* [SELECTED PASSAGE]:
# # # #

Interface configuration

Command History

Release
Modification

10.0

This command was introduced.


Examples

The following example enables LAT on Ethernet interface 0:

interface ethernet 0
 lat enabled

The following example disables LAT on the same Ethernet interface:

interface ethernet 0
 no lat enabled

lat group-list

To allow a name to be assigned to the group list, use the lat group-list command in global configuration mode. To remove the specified group list, use the no form of this command.

lat group-list groupname {number | range | all} [enabled | disabled]

no lat group-list groupname {number | range | all} [enabled | disabled]

Syntax Description

groupname

Specifies a group code name.

number

Specifies a group code number. You can enter both a group code name and group code numbers.

range

Specifies a hyphenated range of numbers.

all

Specifies the range from 0 to 255.

enabled

(Optional) Allows incremental changes to the list; that is, you can add a group code without retyping the entire command.

disabled

(Optional) Allows selective removal of a group code from the list.

# # # #

* [DIRECTION 1]: Quote the LAT command reference word for word, starting with "Specifies a group code name." and going on through "range of numbers.".
* [DIRECTION 2]: According to the LAT command reference, what range does the all keyword of the lat group-list command specify?
The material that comes after this LAT command reference has no connection to it.

* [RECORDED INFORMATION]:
# # # #

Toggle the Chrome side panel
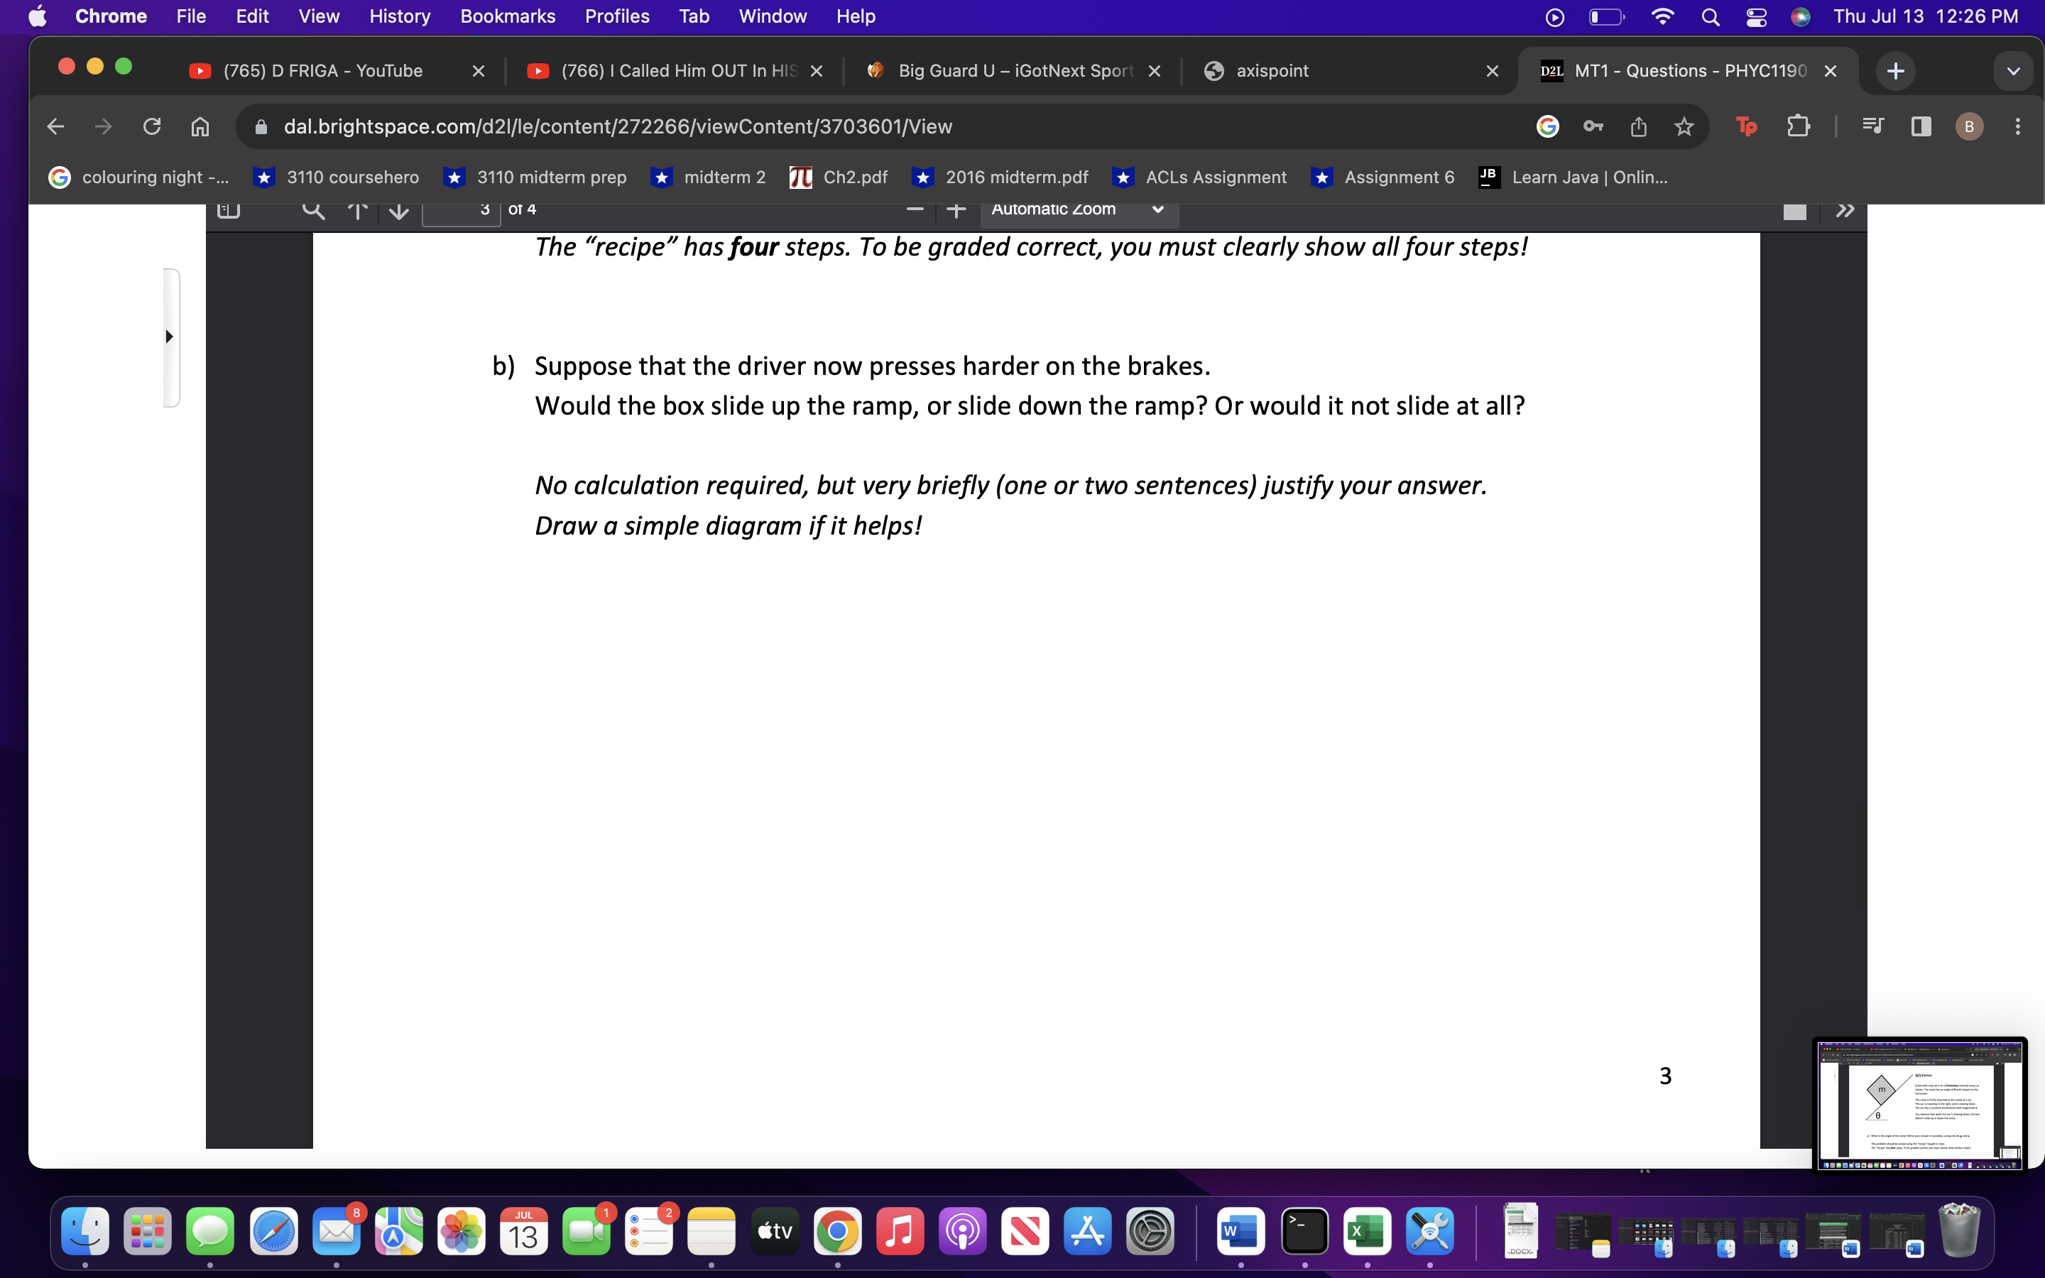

# # # #

* [TASK ANSWER 1]:
Specifies a group code name.

number

Specifies a group code number. You can enter both a group code name and group code numbers.

range

Specifies a hyphenated range of numbers.

* [TASK ANSWER 2]: The range from 0 to 255.